What the exercise asks: Take the entries below and print only the lines from the one with "At what coordinates should I click to accomplish: Open" through the one with "Given: Click the (?) help icon beside PAKET", exactly as they stand, both ends included.

[[ Recorded information, beginning ]]

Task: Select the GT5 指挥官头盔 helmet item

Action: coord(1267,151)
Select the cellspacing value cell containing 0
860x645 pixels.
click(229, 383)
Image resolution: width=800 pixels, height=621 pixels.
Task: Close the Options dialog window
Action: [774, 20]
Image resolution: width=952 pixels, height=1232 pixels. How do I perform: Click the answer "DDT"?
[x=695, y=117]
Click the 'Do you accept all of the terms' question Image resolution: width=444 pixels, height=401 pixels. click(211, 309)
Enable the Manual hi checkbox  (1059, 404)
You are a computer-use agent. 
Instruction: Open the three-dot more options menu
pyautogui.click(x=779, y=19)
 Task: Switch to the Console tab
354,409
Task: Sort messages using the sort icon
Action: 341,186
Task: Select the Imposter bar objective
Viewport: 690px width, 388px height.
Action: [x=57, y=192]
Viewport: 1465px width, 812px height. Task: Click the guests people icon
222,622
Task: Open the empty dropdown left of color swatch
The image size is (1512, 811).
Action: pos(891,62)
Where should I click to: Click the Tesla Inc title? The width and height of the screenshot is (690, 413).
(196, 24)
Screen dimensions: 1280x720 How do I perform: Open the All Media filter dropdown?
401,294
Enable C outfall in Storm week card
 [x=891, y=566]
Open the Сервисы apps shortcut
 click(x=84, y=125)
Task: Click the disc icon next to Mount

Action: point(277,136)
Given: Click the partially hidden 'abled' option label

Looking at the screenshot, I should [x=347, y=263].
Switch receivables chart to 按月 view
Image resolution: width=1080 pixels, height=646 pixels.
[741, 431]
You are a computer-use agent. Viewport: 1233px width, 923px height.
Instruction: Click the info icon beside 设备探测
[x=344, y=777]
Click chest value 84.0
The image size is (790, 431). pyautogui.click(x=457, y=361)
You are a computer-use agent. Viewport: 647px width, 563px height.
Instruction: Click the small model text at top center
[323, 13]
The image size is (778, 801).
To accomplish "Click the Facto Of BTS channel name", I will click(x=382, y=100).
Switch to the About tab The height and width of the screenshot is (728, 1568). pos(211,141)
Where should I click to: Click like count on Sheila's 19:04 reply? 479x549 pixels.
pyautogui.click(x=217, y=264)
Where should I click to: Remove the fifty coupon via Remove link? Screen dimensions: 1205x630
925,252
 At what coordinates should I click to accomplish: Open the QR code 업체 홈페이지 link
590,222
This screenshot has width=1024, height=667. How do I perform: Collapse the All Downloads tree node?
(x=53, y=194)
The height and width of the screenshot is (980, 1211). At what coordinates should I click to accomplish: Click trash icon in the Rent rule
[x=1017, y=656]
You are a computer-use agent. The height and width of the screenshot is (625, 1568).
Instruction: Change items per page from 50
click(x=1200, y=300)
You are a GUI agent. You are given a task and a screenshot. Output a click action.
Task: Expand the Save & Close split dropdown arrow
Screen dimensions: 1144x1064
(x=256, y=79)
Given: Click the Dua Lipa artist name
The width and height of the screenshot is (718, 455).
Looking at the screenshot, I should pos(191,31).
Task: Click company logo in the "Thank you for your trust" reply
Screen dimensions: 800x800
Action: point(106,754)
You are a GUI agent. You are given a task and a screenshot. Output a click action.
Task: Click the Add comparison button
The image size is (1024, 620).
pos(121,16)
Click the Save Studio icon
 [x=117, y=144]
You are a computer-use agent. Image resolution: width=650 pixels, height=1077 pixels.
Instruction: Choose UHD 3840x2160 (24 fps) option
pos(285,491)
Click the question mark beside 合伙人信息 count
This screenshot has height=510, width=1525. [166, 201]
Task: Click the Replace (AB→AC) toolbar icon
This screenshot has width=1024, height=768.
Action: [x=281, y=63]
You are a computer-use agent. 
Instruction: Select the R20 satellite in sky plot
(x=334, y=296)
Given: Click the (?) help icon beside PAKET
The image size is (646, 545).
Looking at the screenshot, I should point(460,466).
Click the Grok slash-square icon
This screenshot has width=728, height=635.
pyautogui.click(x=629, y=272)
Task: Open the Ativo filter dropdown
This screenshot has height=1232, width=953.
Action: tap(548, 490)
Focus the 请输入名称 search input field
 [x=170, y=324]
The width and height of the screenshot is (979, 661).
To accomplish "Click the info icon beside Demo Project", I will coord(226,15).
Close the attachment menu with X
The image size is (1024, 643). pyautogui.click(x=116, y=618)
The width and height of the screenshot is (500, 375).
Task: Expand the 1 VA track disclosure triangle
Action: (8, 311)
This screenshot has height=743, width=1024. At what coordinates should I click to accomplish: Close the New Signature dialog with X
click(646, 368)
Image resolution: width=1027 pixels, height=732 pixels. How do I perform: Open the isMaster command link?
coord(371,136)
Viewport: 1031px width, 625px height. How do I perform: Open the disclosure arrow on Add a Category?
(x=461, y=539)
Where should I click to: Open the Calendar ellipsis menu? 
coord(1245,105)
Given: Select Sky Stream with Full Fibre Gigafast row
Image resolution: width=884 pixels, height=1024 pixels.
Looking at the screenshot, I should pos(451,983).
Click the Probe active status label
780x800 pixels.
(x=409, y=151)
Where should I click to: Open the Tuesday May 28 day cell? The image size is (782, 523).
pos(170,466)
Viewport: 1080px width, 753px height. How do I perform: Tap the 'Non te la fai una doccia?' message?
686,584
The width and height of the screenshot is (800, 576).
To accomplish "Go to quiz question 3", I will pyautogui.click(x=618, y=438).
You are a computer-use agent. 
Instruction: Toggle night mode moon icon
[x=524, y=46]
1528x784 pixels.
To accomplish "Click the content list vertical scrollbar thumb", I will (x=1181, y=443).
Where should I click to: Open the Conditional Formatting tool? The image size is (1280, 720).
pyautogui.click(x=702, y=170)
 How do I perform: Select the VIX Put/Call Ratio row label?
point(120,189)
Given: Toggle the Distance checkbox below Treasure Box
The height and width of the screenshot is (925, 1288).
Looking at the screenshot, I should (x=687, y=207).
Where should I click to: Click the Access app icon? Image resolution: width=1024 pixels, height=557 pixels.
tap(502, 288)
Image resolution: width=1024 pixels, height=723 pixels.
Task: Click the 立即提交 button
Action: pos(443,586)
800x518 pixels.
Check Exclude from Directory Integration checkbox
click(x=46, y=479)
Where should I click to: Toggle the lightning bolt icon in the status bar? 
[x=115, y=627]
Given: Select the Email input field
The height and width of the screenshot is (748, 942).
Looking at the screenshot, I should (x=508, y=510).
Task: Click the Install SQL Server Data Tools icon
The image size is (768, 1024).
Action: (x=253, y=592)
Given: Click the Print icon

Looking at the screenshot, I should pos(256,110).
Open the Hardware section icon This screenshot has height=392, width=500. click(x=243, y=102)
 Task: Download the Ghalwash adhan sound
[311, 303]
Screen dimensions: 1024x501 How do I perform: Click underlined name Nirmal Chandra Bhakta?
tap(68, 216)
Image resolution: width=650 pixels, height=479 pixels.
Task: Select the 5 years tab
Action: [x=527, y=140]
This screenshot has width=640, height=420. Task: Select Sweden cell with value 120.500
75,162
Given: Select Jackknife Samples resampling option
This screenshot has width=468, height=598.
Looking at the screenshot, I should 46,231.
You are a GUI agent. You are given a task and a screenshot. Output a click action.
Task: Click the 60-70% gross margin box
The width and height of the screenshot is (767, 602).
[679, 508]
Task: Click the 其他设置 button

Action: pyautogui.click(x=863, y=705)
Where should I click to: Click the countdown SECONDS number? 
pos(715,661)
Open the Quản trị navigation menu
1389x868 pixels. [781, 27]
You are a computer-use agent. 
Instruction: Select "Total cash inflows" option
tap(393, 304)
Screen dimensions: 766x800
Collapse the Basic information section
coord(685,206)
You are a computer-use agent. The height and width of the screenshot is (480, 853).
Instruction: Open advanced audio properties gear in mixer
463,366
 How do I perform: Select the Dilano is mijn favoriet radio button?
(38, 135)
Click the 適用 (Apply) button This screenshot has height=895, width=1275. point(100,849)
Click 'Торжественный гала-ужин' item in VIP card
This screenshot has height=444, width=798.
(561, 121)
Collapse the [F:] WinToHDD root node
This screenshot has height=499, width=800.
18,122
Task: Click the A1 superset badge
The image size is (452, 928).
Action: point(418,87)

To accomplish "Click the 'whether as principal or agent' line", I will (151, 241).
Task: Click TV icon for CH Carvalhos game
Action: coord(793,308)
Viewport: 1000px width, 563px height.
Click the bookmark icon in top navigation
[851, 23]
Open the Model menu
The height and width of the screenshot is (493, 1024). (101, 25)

[[ Recorded information, end ]]

Completed task:
 At what coordinates should I click to accomplish: Open the QR code 업체 홈페이지 link
590,222
This screenshot has width=1024, height=667. How do I perform: Collapse the All Downloads tree node?
(x=53, y=194)
The height and width of the screenshot is (980, 1211). At what coordinates should I click to accomplish: Click trash icon in the Rent rule
[x=1017, y=656]
You are a computer-use agent. The height and width of the screenshot is (625, 1568).
Instruction: Change items per page from 50
click(x=1200, y=300)
You are a GUI agent. You are given a task and a screenshot. Output a click action.
Task: Expand the Save & Close split dropdown arrow
Screen dimensions: 1144x1064
(x=256, y=79)
Given: Click the Dua Lipa artist name
The width and height of the screenshot is (718, 455).
Looking at the screenshot, I should pos(191,31).
Task: Click company logo in the "Thank you for your trust" reply
Screen dimensions: 800x800
Action: point(106,754)
You are a GUI agent. You are given a task and a screenshot. Output a click action.
Task: Click the Add comparison button
The image size is (1024, 620).
pos(121,16)
Click the Save Studio icon
 [x=117, y=144]
You are a computer-use agent. Image resolution: width=650 pixels, height=1077 pixels.
Instruction: Choose UHD 3840x2160 (24 fps) option
pos(285,491)
Click the question mark beside 合伙人信息 count
This screenshot has height=510, width=1525. [166, 201]
Task: Click the Replace (AB→AC) toolbar icon
This screenshot has width=1024, height=768.
Action: [x=281, y=63]
You are a computer-use agent. 
Instruction: Select the R20 satellite in sky plot
(x=334, y=296)
Given: Click the (?) help icon beside PAKET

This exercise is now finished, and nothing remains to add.